» Record excerpts:
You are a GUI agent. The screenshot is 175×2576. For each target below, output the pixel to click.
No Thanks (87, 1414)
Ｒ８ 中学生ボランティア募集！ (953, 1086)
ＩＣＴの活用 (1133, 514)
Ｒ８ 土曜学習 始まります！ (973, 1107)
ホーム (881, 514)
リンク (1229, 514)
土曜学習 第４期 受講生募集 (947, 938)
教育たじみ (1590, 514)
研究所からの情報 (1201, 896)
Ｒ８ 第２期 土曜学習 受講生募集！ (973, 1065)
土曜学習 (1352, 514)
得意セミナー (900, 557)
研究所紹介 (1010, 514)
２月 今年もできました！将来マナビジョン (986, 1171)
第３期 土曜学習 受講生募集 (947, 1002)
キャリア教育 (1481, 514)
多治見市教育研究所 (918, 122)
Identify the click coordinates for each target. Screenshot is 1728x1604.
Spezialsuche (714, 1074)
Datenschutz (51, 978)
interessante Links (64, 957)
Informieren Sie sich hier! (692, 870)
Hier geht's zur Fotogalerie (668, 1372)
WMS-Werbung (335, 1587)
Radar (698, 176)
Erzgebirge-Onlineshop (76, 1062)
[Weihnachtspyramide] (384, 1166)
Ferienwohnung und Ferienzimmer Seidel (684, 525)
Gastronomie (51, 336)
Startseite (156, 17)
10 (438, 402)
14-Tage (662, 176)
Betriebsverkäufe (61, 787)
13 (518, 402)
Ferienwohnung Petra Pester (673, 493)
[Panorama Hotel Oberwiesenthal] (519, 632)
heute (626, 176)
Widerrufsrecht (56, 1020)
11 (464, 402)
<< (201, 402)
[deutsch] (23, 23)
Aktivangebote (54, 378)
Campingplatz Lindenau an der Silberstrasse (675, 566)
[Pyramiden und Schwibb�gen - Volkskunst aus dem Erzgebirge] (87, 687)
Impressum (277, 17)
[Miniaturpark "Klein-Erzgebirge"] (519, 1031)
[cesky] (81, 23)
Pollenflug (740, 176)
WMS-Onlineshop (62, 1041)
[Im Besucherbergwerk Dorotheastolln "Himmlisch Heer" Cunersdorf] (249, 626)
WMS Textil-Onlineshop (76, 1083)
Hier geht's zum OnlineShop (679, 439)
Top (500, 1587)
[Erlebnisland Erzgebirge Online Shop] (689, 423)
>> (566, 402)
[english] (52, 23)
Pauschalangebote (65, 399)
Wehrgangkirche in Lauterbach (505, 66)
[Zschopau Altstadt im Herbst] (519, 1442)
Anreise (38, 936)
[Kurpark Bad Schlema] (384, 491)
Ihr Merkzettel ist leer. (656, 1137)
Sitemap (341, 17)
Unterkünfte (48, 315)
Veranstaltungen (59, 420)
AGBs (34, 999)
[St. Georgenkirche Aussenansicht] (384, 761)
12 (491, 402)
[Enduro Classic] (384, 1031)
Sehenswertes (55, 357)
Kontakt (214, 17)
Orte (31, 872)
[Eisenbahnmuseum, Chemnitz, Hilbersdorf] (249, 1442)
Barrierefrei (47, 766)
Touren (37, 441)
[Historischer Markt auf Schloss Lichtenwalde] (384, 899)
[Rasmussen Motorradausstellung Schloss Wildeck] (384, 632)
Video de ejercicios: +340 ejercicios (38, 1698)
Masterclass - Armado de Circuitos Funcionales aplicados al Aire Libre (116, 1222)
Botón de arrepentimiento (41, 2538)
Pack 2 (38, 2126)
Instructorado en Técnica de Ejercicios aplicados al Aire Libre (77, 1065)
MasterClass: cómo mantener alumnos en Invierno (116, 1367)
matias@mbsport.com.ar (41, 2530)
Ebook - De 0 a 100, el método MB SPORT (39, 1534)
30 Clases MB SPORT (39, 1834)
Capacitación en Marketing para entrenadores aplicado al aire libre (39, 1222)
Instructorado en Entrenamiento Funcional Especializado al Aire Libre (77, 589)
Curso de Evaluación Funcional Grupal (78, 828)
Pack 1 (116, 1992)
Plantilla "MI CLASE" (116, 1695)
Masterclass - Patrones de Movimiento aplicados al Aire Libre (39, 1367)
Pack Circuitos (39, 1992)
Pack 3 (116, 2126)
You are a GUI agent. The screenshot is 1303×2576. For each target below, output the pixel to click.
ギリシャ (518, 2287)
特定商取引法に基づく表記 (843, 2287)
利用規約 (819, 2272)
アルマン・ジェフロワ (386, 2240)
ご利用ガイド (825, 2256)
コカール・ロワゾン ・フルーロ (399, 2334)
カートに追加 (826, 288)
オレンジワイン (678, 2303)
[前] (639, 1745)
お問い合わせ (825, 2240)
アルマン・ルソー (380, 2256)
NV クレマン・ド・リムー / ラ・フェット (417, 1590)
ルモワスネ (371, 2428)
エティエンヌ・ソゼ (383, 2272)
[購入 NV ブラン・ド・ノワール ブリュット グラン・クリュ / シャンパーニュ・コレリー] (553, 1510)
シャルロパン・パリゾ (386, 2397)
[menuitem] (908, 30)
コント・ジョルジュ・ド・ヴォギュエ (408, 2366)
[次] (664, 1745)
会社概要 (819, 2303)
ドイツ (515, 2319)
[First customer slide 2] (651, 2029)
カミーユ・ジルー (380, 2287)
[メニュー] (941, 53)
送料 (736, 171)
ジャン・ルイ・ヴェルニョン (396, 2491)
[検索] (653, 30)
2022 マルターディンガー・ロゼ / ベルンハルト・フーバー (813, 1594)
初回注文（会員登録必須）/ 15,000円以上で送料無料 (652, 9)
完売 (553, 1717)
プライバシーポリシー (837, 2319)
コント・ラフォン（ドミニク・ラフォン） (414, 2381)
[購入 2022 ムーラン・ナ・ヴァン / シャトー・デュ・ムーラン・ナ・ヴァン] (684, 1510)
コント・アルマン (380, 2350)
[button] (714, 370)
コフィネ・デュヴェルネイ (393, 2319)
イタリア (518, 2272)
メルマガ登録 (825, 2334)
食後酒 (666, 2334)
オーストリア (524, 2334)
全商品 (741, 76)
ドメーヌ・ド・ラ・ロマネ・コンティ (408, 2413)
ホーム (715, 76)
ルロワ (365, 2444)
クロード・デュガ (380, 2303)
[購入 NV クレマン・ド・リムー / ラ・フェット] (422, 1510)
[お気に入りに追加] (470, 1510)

» Aim of the exercise: Copy out every line of the data above, exactly as given.

» Answer box:
You are a GUI agent. The screenshot is 175×2576. For each target below, output the pixel to click.
No Thanks (87, 1414)
Ｒ８ 中学生ボランティア募集！ (953, 1086)
ＩＣＴの活用 (1133, 514)
Ｒ８ 土曜学習 始まります！ (973, 1107)
ホーム (881, 514)
リンク (1229, 514)
土曜学習 第４期 受講生募集 (947, 938)
教育たじみ (1590, 514)
研究所からの情報 (1201, 896)
Ｒ８ 第２期 土曜学習 受講生募集！ (973, 1065)
土曜学習 (1352, 514)
得意セミナー (900, 557)
研究所紹介 (1010, 514)
２月 今年もできました！将来マナビジョン (986, 1171)
第３期 土曜学習 受講生募集 (947, 1002)
キャリア教育 (1481, 514)
多治見市教育研究所 (918, 122)
Identify the click coordinates for each target. Screenshot is 1728x1604.
Spezialsuche (714, 1074)
Datenschutz (51, 978)
interessante Links (64, 957)
Informieren Sie sich hier! (692, 870)
Hier geht's zur Fotogalerie (668, 1372)
WMS-Werbung (335, 1587)
Radar (698, 176)
Erzgebirge-Onlineshop (76, 1062)
[Weihnachtspyramide] (384, 1166)
Ferienwohnung und Ferienzimmer Seidel (684, 525)
Gastronomie (51, 336)
Startseite (156, 17)
10 (438, 402)
14-Tage (662, 176)
Betriebsverkäufe (61, 787)
13 (518, 402)
Ferienwohnung Petra Pester (673, 493)
[Panorama Hotel Oberwiesenthal] (519, 632)
heute (626, 176)
Widerrufsrecht (56, 1020)
11 (464, 402)
<< (201, 402)
[deutsch] (23, 23)
Aktivangebote (54, 378)
Campingplatz Lindenau an der Silberstrasse (675, 566)
[Pyramiden und Schwibb�gen - Volkskunst aus dem Erzgebirge] (87, 687)
Impressum (277, 17)
[Miniaturpark "Klein-Erzgebirge"] (519, 1031)
[cesky] (81, 23)
Pollenflug (740, 176)
WMS-Onlineshop (62, 1041)
[Im Besucherbergwerk Dorotheastolln "Himmlisch Heer" Cunersdorf] (249, 626)
WMS Textil-Onlineshop (76, 1083)
Hier geht's zum OnlineShop (679, 439)
Top (500, 1587)
[Erlebnisland Erzgebirge Online Shop] (689, 423)
>> (566, 402)
[english] (52, 23)
Pauschalangebote (65, 399)
Wehrgangkirche in Lauterbach (505, 66)
[Zschopau Altstadt im Herbst] (519, 1442)
Anreise (38, 936)
[Kurpark Bad Schlema] (384, 491)
Ihr Merkzettel ist leer. (656, 1137)
Sitemap (341, 17)
Unterkünfte (48, 315)
Veranstaltungen (59, 420)
AGBs (34, 999)
[St. Georgenkirche Aussenansicht] (384, 761)
12 (491, 402)
[Enduro Classic] (384, 1031)
Sehenswertes (55, 357)
Kontakt (214, 17)
Orte (31, 872)
[Eisenbahnmuseum, Chemnitz, Hilbersdorf] (249, 1442)
Barrierefrei (47, 766)
Touren (37, 441)
[Historischer Markt auf Schloss Lichtenwalde] (384, 899)
[Rasmussen Motorradausstellung Schloss Wildeck] (384, 632)
Video de ejercicios: +340 ejercicios (38, 1698)
Masterclass - Armado de Circuitos Funcionales aplicados al Aire Libre (116, 1222)
Botón de arrepentimiento (41, 2538)
Pack 2 (38, 2126)
Instructorado en Técnica de Ejercicios aplicados al Aire Libre (77, 1065)
MasterClass: cómo mantener alumnos en Invierno (116, 1367)
matias@mbsport.com.ar (41, 2530)
Ebook - De 0 a 100, el método MB SPORT (39, 1534)
30 Clases MB SPORT (39, 1834)
Capacitación en Marketing para entrenadores aplicado al aire libre (39, 1222)
Instructorado en Entrenamiento Funcional Especializado al Aire Libre (77, 589)
Curso de Evaluación Funcional Grupal (78, 828)
Pack 1 (116, 1992)
Plantilla "MI CLASE" (116, 1695)
Masterclass - Patrones de Movimiento aplicados al Aire Libre (39, 1367)
Pack Circuitos (39, 1992)
Pack 3 (116, 2126)
You are a GUI agent. The screenshot is 1303×2576. For each target below, output the pixel to click.
ギリシャ (518, 2287)
特定商取引法に基づく表記 (843, 2287)
利用規約 (819, 2272)
アルマン・ジェフロワ (386, 2240)
ご利用ガイド (825, 2256)
コカール・ロワゾン ・フルーロ (399, 2334)
カートに追加 (826, 288)
オレンジワイン (678, 2303)
[前] (639, 1745)
お問い合わせ (825, 2240)
アルマン・ルソー (380, 2256)
NV クレマン・ド・リムー / ラ・フェット (417, 1590)
ルモワスネ (371, 2428)
エティエンヌ・ソゼ (383, 2272)
[購入 NV ブラン・ド・ノワール ブリュット グラン・クリュ / シャンパーニュ・コレリー] (553, 1510)
シャルロパン・パリゾ (386, 2397)
[menuitem] (908, 30)
コント・ジョルジュ・ド・ヴォギュエ (408, 2366)
[次] (664, 1745)
会社概要 (819, 2303)
ドイツ (515, 2319)
[First customer slide 2] (651, 2029)
カミーユ・ジルー (380, 2287)
[メニュー] (941, 53)
送料 (736, 171)
ジャン・ルイ・ヴェルニョン (396, 2491)
[検索] (653, 30)
2022 マルターディンガー・ロゼ / ベルンハルト・フーバー (813, 1594)
初回注文（会員登録必須）/ 15,000円以上で送料無料 (652, 9)
完売 (553, 1717)
プライバシーポリシー (837, 2319)
コント・ラフォン（ドミニク・ラフォン） (414, 2381)
[購入 2022 ムーラン・ナ・ヴァン / シャトー・デュ・ムーラン・ナ・ヴァン] (684, 1510)
コント・アルマン (380, 2350)
[button] (714, 370)
コフィネ・デュヴェルネイ (393, 2319)
イタリア (518, 2272)
メルマガ登録 (825, 2334)
食後酒 (666, 2334)
オーストリア (524, 2334)
全商品 (741, 76)
ドメーヌ・ド・ラ・ロマネ・コンティ (408, 2413)
ホーム (715, 76)
ルロワ (365, 2444)
クロード・デュガ (380, 2303)
[購入 NV クレマン・ド・リムー / ラ・フェット] (422, 1510)
[お気に入りに追加] (470, 1510)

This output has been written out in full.